SELECTED TEXT:
I may try a restore at some point, however, if restoring from backup caused my other machine to inherit this defect, then I would probably just transfer it back onto my machine.


And, like I said, it's fairly subtle and doesn't happen often. For me, it seems to nail PDF's on the Desktop when I notice it, and reading around, there is some commonality there, such as this report I found:


"I save a Word document to the desktop and then I save the same document as a PDF to the desktop. However, when I close word and go to my desktop, the files are not there. Accessing the desktop folder from Finder yields the same result. If I then reboot, I find the files on the desktop where I saved them after I log in. What causes this to happen? Any ideas?"


This doesn't happen to everyone, or even all that often to me, but there is some anamoly that happens when things line up in just the right, unusual manner.


The other thing I wonder about is if TM backups can do it. I do run an external drive which backs up hourly, and of course, the backups run even when a drive is not connected to the MobileBackups directory.


That's the other avenue I am exploring. Whether some kind of bit gets flipped on the file metadata during backup that causes it to go AWOL.

Oct 13, 2013 5:52 PM in response to Miss Ann Thrope

I read through your post, and I gave it all a little thought.


I've been using MacOS since Late 2007, so for 6 years now. In that entire time, I've never had MacOS "lose" a file that I ever want back to look for later. I have had times where I used a drag/drop which I thought should have copied a file and it in fact moved it. When I checked in more detail later, I found that MacOS was correct and I was wrong about if it should have copied or moved with the particular drag/drop.

TASK SET:
1) According to the forum thread, how often does the external drive back up?
2) Echo the part of the forum thread starting with "The other thing" and going on through "to go AWOL.", keeping every word the same.
The listing comes from a separate source, unrelated to the forum thread.

COLLECTED MATERIAL:
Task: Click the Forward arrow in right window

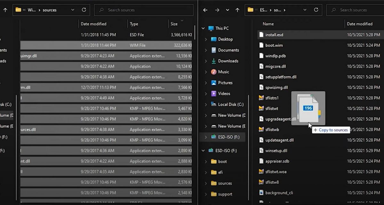Action: tap(217, 10)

ANSWERS PROVIDED:
1) Hourly.

2)
The other thing I wonder about is if TM backups can do it. I do run an external drive which backs up hourly, and of course, the backups run even when a drive is not connected to the MobileBackups directory.


That's the other avenue I am exploring. Whether some kind of bit gets flipped on the file metadata during backup that causes it to go AWOL.